━━ TEXT SEGMENT

Jason Hall: I think the why is important. I think most people just don't understand that most leveraged ETFs, they reset. They might reset every day, they might reset monthly. Go ahead.

Matt Frankel: A leveraged ETF might be designed to double the S&P's return. If the S&P goes up by three percent, then this one would go up by six percent. A lot of people think that that's a great way to get good long-term returns because, over the long term, the S&P tends to go up 10 percent or so on average per year. So why not use a leveraged ETF to get an average of 20 percent a year? Wouldn't it be great if it worked that way?

Jason Hall: Oh, buddy.

Matt Frankel: But leveraged ETFs, like Jason said, they tend to reset and they're designed more specifically to match a certain amount of the daily return of their underlying index. If the S&P goes up by two percent today, it would be designed to go up by four percent today. If it went down by three percent tomorrow, it will go down by six percent tomorrow. It's not designed to mimic the long-term returns. I could bore you with the mathematics lesson right now but the mathematics are really against that daily magnification.

━━━━

= EXERCISE REQUIREMENTS =
Carry the conversation about leveraged ETFs further from the point where it stops. The listing has nothing to do with this.

━━ DATASET ENTRIES

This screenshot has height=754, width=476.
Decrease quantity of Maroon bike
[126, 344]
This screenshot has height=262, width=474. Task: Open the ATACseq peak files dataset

━━━━
━━ DATASET ENTRIES

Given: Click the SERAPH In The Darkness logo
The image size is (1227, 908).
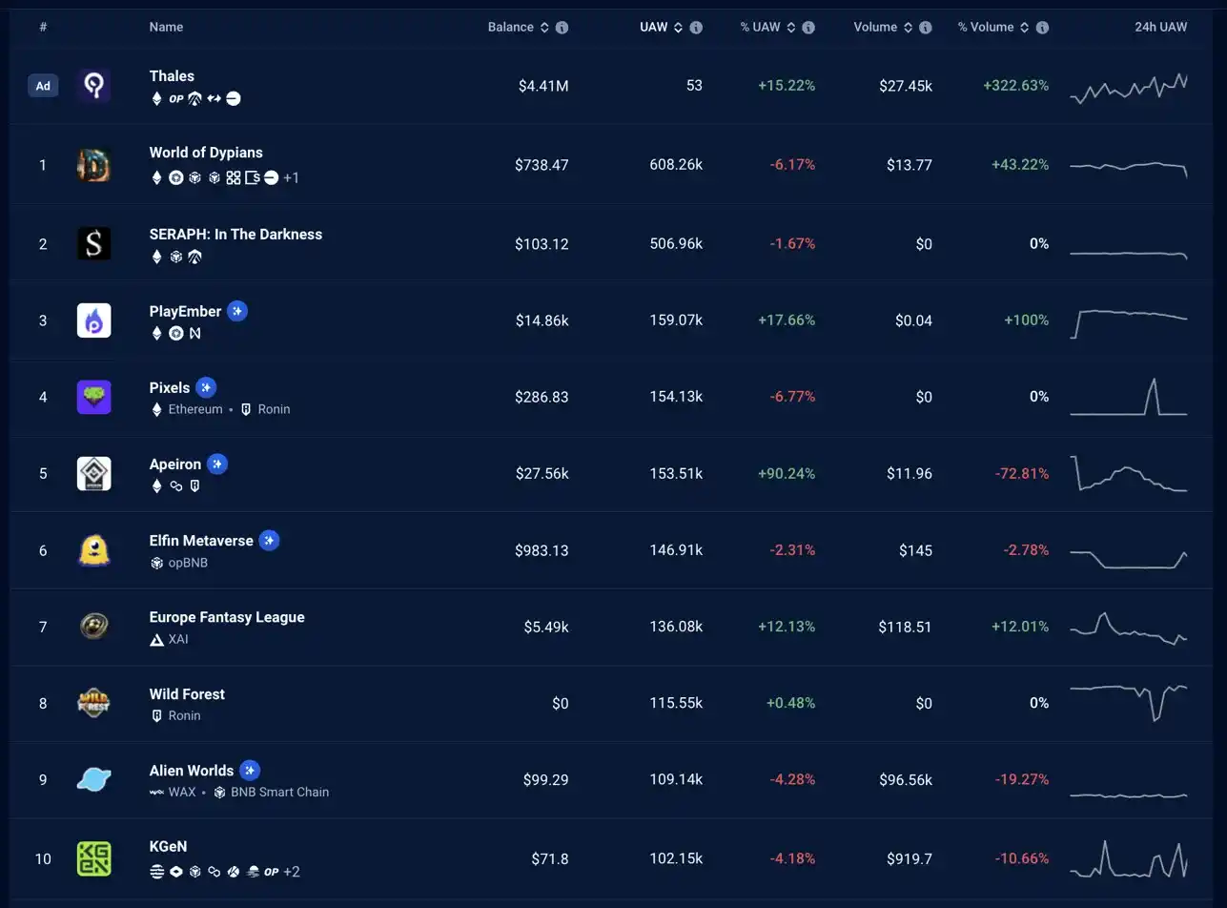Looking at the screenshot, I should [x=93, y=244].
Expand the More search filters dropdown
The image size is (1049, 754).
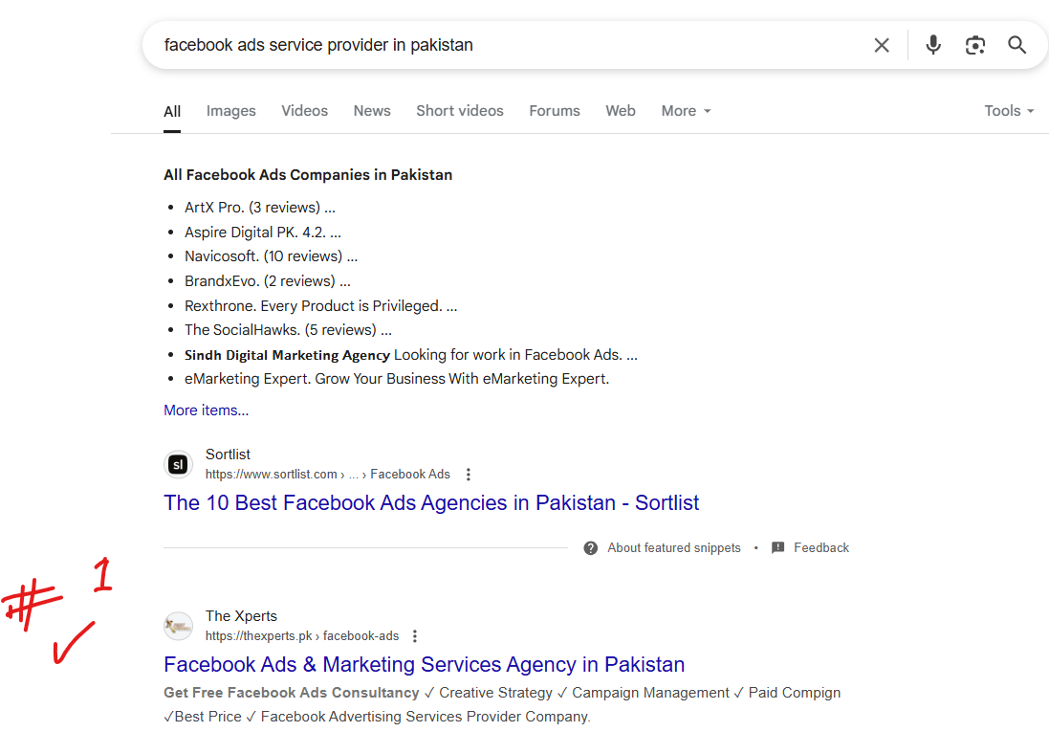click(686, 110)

━━━━
━━ DATASET ENTRIES

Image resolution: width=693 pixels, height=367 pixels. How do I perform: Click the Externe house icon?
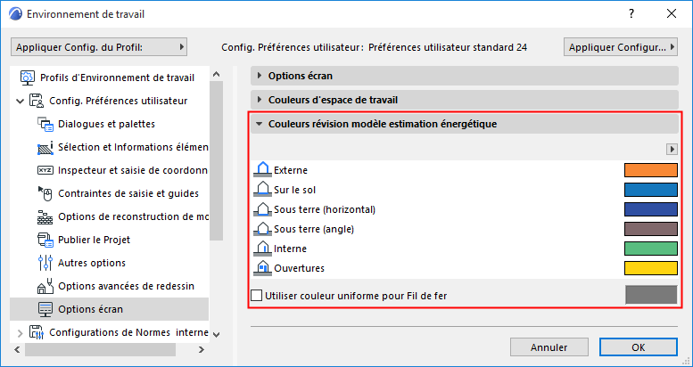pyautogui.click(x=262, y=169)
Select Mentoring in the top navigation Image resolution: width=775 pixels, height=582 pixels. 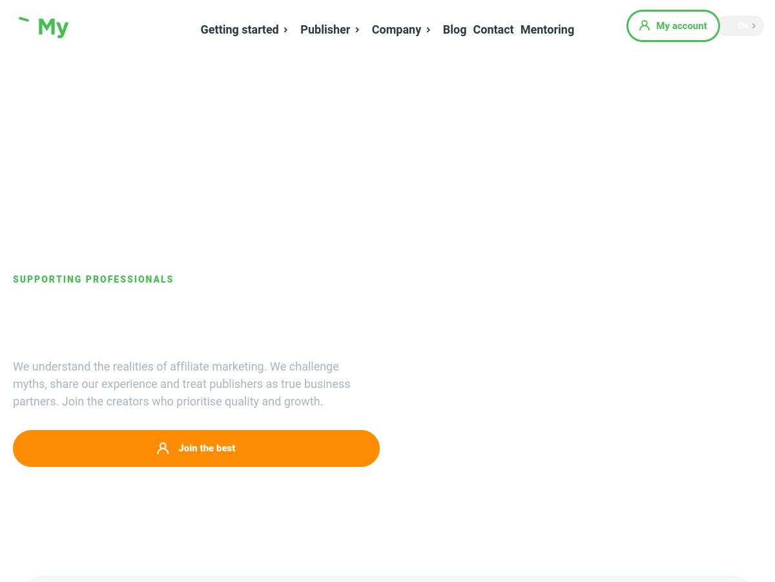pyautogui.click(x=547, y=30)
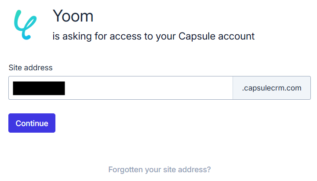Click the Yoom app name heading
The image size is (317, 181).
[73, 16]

━━━━

= WRITTEN RESPONSE =
Jason Hall: These are trading mechanisms.

Matt Frankel: Let me just give you a quick mathematical overview why this works. Let's say that your favorite stock reported terrible earnings and went down by 50 percent today. What percentage does it need to go up by for you to get back to even?

Jason Hall: A hundred percent.

Matt Frankel: A hundred percent. So to make up a 50 percent decline, you would need 100 percent move in the opposite direction. Now, imagine doing these "decline, having to make up more ground to get back to even" moves, but every day, like a leveraged ETF does. That's a simple explanation of why the mathematics are not in your favor.

Jason Hall: They're day trading with margin.

Matt Frankel: Right. They're day trading with margin, essentially. You need to get an even higher upside move to make up for every downside move, and over time, this really eats away. Find a triple leveraged S&P 500 ETF and look at its returns over the past year. It's not three times the total return of the S&P, I can pretty much promise you that. So these are bad ways to try to make money for a long term. Same with inverse ETF, which essentially is a short. It's a way to short without shorting, it's shorting the daily moves of an index.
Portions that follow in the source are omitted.